Thinking CAP: Martin Ward, CAP manufacturer relationships manager, scours the globe for the week's insider fleet intelligence

Monday

Alun Parry and Ian Lake from Suzuki brought the current Swift and new model to Leeds.

Put the new one in isolation and it is difficult to spot the difference, but put the two side-by-side and it has changed dramatically and for the better.

The Swift has been on the market for nearly six years and it looks as fresh as it did when it was launched.

It is not a fleet favourite, but the new one with much lower CO2 figures should be much more competitive.

Tuesday

A contingent from Kia, including head of fleet Andrew Sellars, came to the office to discuss future products and leave a new Sportage for us to test.

It’s only 34 years ago that Kia built its first car and 10 years ago it was still selling the Pride – how things have changed in terms of design and quality.
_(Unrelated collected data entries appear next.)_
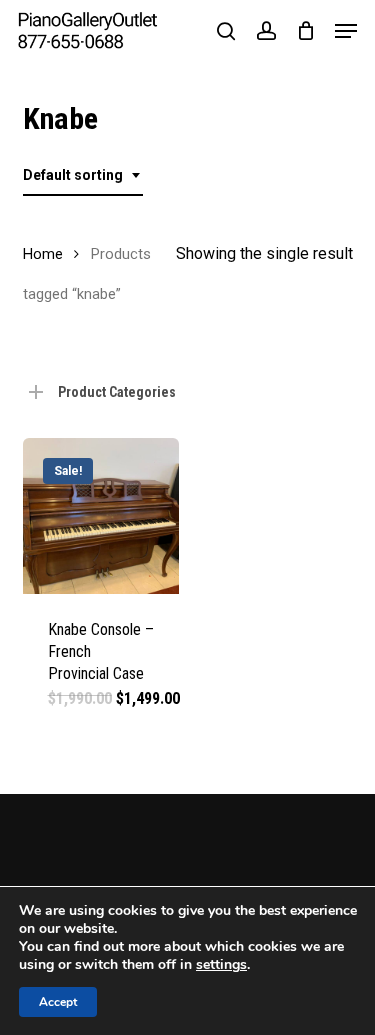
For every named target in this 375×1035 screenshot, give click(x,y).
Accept (58, 1002)
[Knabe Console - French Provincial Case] (101, 516)
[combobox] (83, 175)
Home (43, 254)
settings (221, 965)
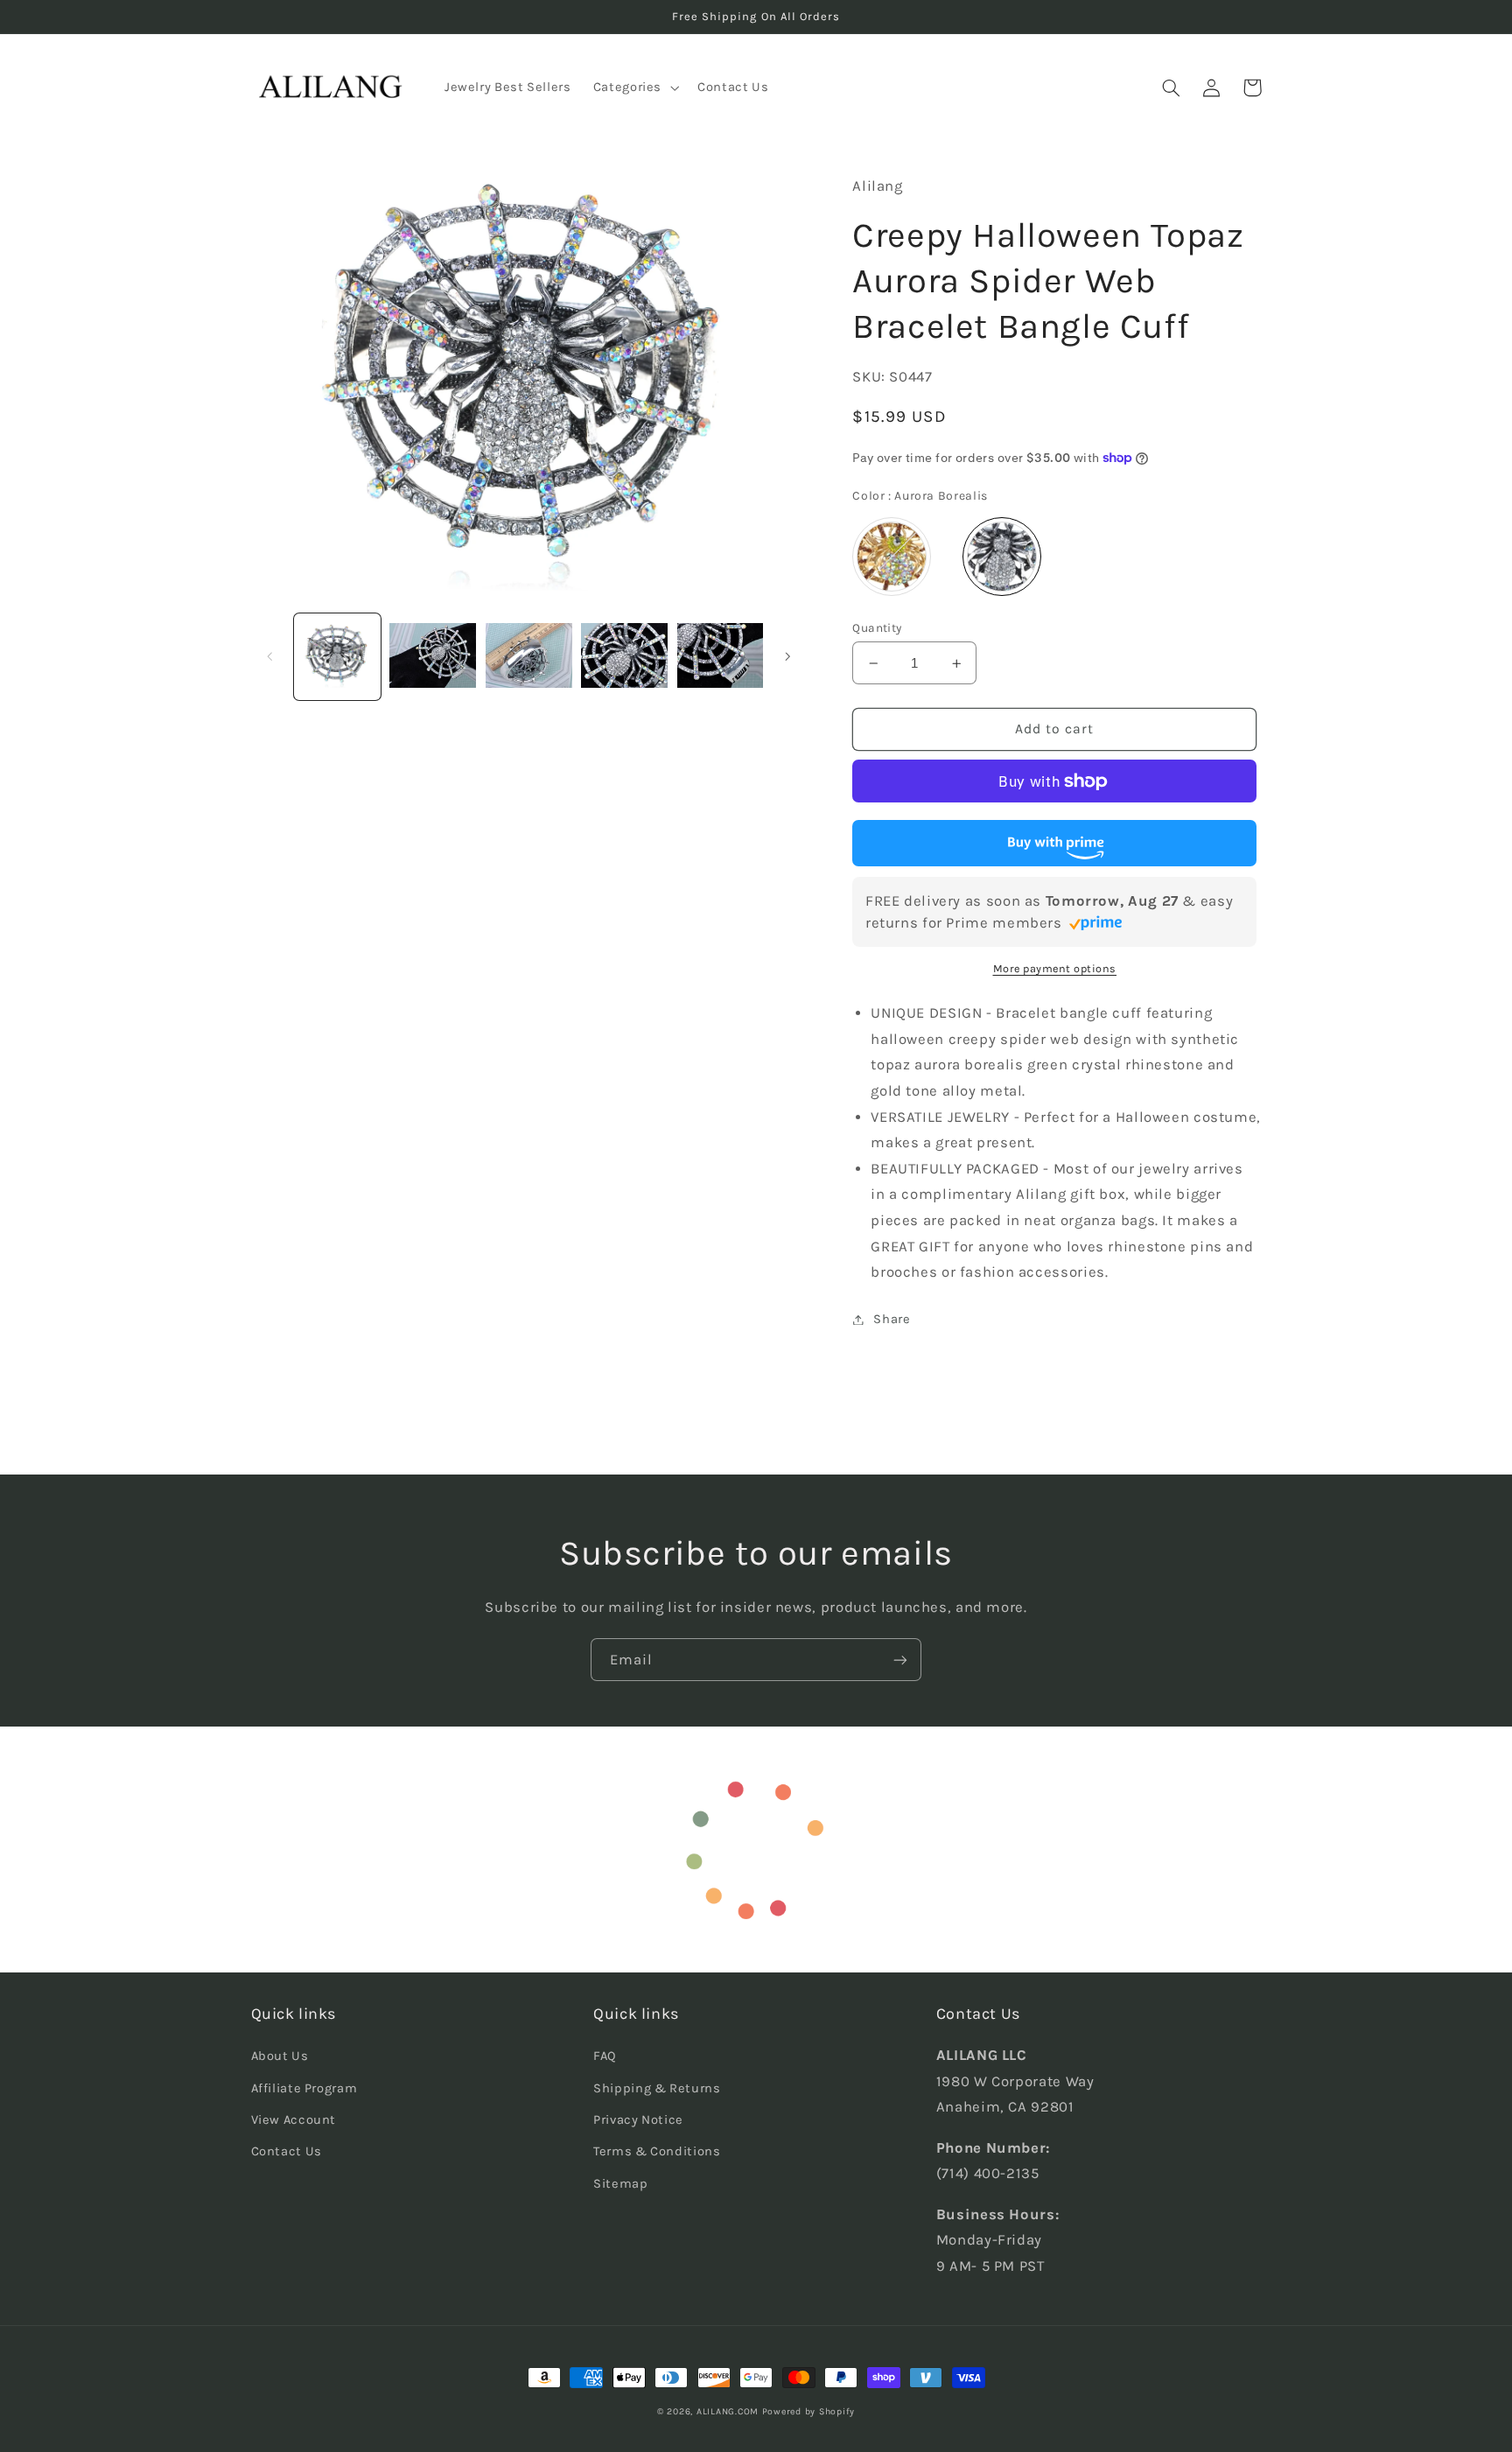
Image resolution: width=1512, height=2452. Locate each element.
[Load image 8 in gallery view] (529, 656)
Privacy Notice (638, 2119)
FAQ (605, 2056)
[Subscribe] (900, 1659)
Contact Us (286, 2151)
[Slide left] (270, 656)
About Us (280, 2056)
The new Sportage is stylish and the interior quality of this Kia feels every bit as good as a premium German car (see review, p33).

The Sportage measures 4,440mm so as a two-wheel drive 1.7D with sub-140g/km CO2 emissions it should fit neatly on the C-sector hatch choice list – and on the small 4x4 list too.

It is practical, comfortable, economical and flexible – a good all-rounder at a reasonable price.

Thursday

To Silverstone where the press, Jaguar owners and dealers were invited to a track day.

Weather was poor and rear-wheel drive, high- powered vehicles in the wet, despite all the systems and various anti-this and anti-that, did make for some scary driving.

I didn’t go around the circuit but watched a few that did.

I went out in the new XFR, a 5.0-litre supercharged monster of a car that goes from 0-62mph in 4.7 seconds and produces 510bhp.

Not your average fleet vehicle, but more like the modern-day version of a getaway car.

The XF, though, with a 3.0-litre diesel engine is proving popular with user-choosers and so it should as it does look good value.

Friday to Monday

Down to Portugal to visit a friend for the weekend. Rented a Mitsubishi Colt.

This five-door hatch proved to be a great little car, whether on the motorway, around town or on the rocky dirt tracks, where you usually only take 4x4s and hire cars.

But in the UK it is almost unheard of.

Mitsubishi UK seems to concentrate efforts on Evos, 4x4s and more recently the i-Miev and lost sight of its low-volume regular fleet vehicles.

The ASX is selling well but Mitsubishi needs to keep marketing or else it too will get forgotten about.